Why distance-based fashions wrestle with classes
Within the first a part of this Creation Calendar, we used distance-based fashions equivalent to Ok-NN, DBSCAN, and LOF.
However these fashions rely solely on measuring distances between factors.
For categorical options, this turns into inconceivable:
- a class encoded as 0 or 1 has no quantitative which means
- the numerical scale is bigoted,
- Euclidean distance can’t seize class variations.
This is the reason k-NN can’t deal with classes accurately with out heavy preprocessing.
Weight-based fashions remedy the issue in a different way
Linear Regression doesn’t evaluate distances.
It learns weights.
To incorporate a categorical variable in a weight-based mannequin, we use one-hot encoding, the most typical method.
Every class turns into its personal function, and the mannequin merely learns one weight per class.
Why this works so nicely
As soon as encoded:
- the size drawback disappears (the whole lot is 0 or 1),
- every class receives an interpretable weight,
- the mannequin can regulate its prediction relying on the group
A easy two-category instance
When there are solely two classes (0 and 1), the mannequin turns into very simple:
- one worth is used when x=0,
- one other when x=1.
One-hot encoding just isn’t even crucial:
the numeric encoding already works as a result of Linear Regression will study the suitable distinction between the 2 teams.

Gradient Descent nonetheless works
Even with categorical options, Gradient Descent works precisely as ordinary.
The algorithm solely manipulates numbers, so the replace guidelines for a and b are an identical.
Within the spreadsheet, you may see the parameters converge easily, identical to with numerical knowledge.
Nevertheless, on this particular two-category case, we additionally know {that a} closed-form formulation exists: Linear Regression primarily computes two group averages and the distinction between them.

Conclusion
Linear Regression could look easy, however it introduces virtually the whole lot that trendy machine studying depends on.
With simply two parameters, a slope and an intercept, it teaches us:
- tips on how to outline a price operate,
- tips on how to discover optimum parameters, numerically,
- and the way optimization behaves once we regulate studying charges or preliminary values.
The closed-form answer exhibits the class of the arithmetic.
Gradient Descent exhibits the mechanics behind the scenes.

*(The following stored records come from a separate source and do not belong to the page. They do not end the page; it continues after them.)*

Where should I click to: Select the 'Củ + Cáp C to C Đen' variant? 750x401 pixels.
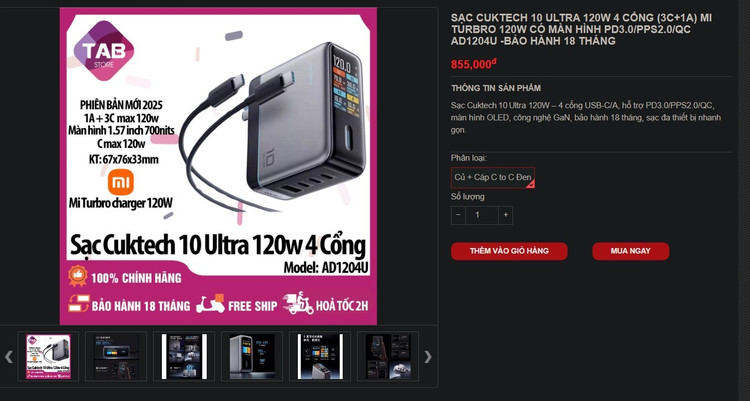click(x=493, y=178)
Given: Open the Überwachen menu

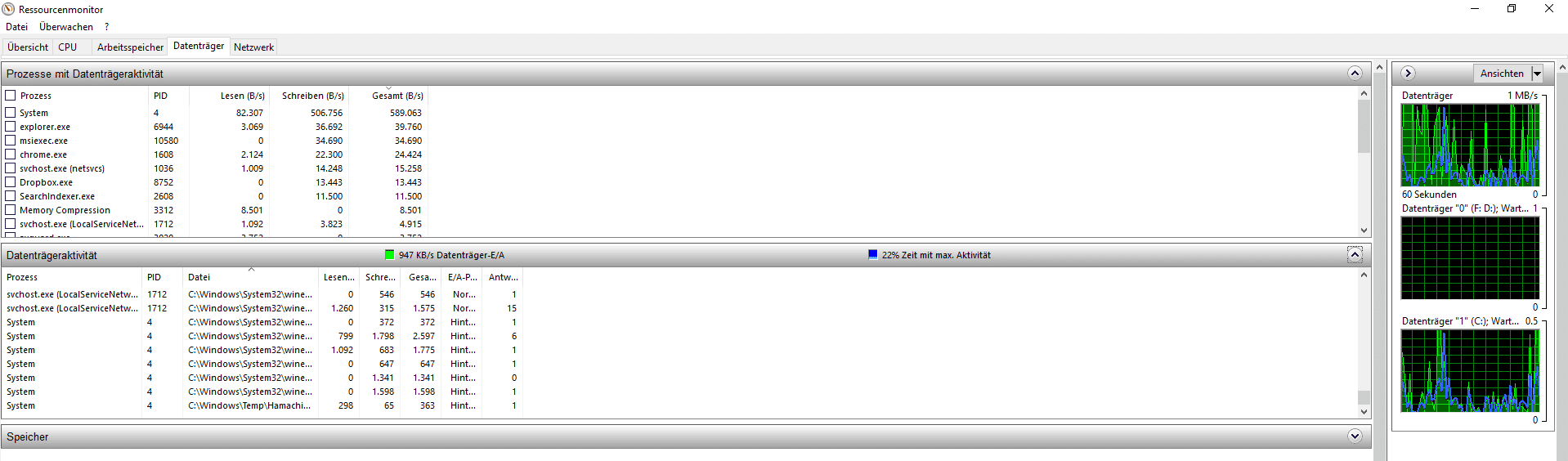Looking at the screenshot, I should (66, 27).
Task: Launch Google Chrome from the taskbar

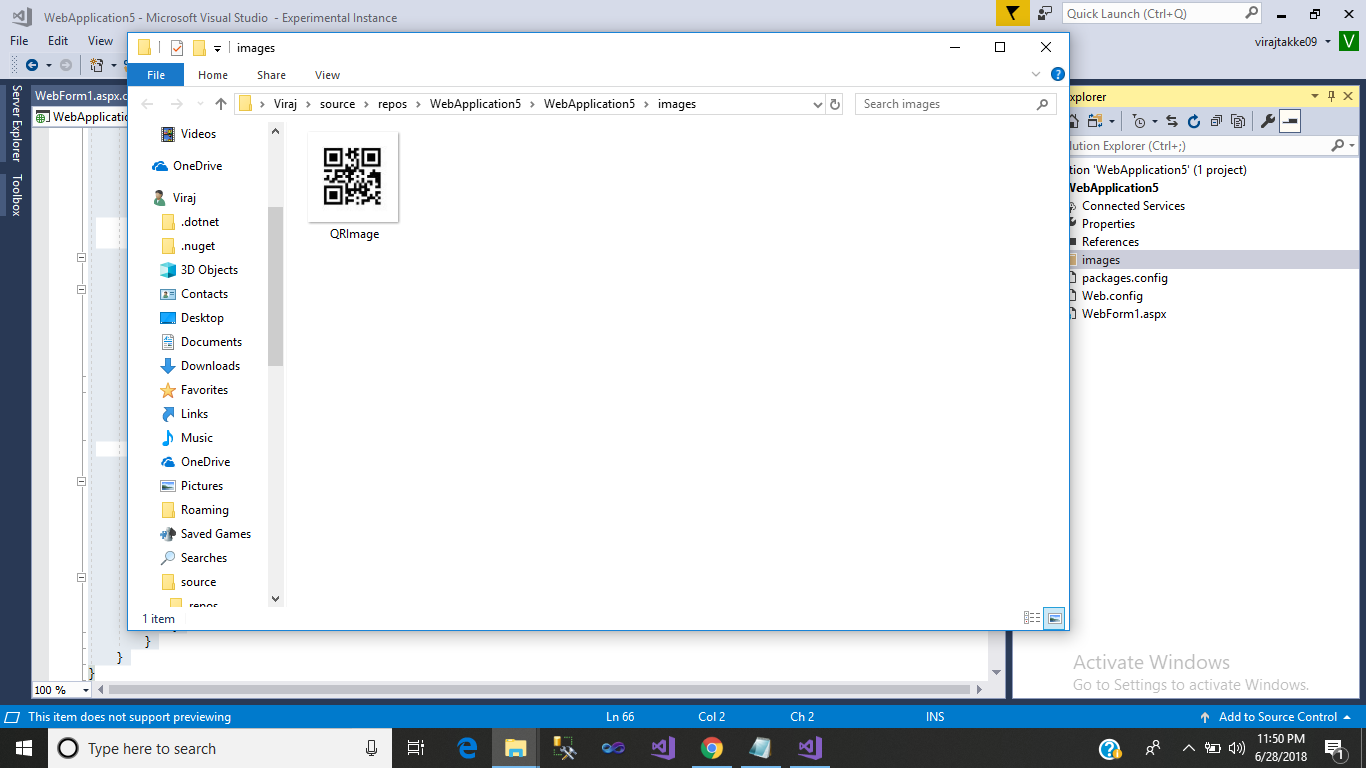Action: tap(711, 748)
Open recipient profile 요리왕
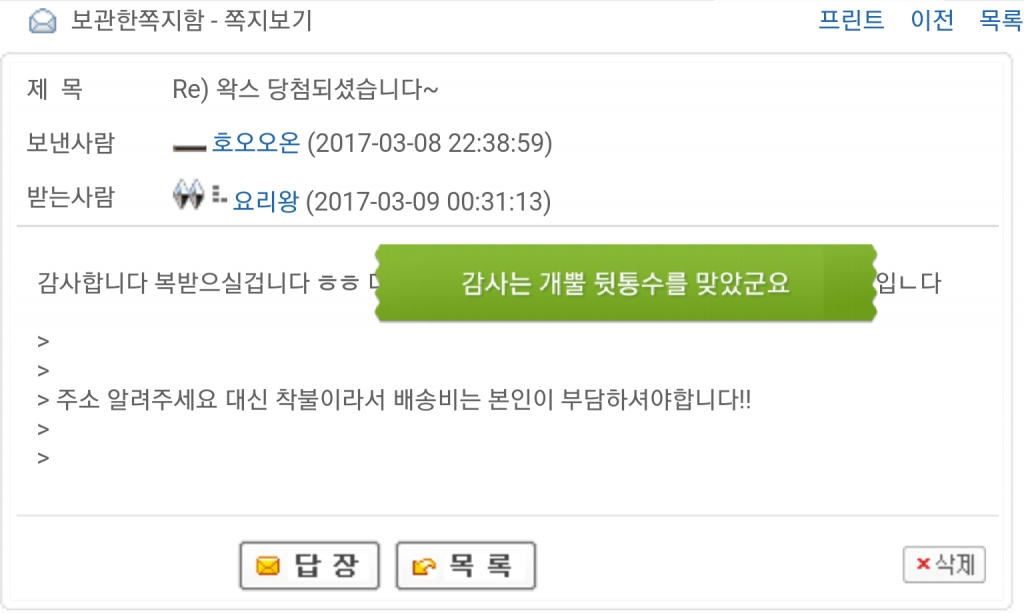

Collectively, they kind the inspiration of the “weighted + loss operate” household that features Logistic Regression, SVM, Neural Networks, and even at this time’s LLMs.
New Paths Forward
You might assume Linear Regression is easy, however with its foundations now clear, you may lengthen it, refine it, and reinterpret it by means of many various views:
- Change the loss operate
Change squared error with logistic loss, hinge loss, or different capabilities, and new fashions seem. - Transfer to classification
Linear Regression itself can separate two lessons (0 and 1), however extra strong variations result in Logistic Regression and SVM. And what about multiclass classification? - Mannequin nonlinearity
By way of polynomial options or kernels, linear fashions abruptly turn out to be nonlinear within the authentic house. - Scale to many options
Interpretation turns into tougher, regularization turns into important, and new numerical challenges seem. - Primal vs twin
Linear fashions will be written in two methods. The primal view learns the weights immediately. The twin view rewrites the whole lot utilizing dot merchandise between knowledge factors. - Perceive trendy ML
Gradient Descent, and its variants, are the core of neural networks and huge language fashions.
What we discovered right here with two parameters generalizes to billions.
All the pieces on this article stays throughout the boundaries of Linear Regression, but it prepares the bottom for a whole household of future fashions.
Day after day, the Creation Calendar will present how all these concepts join.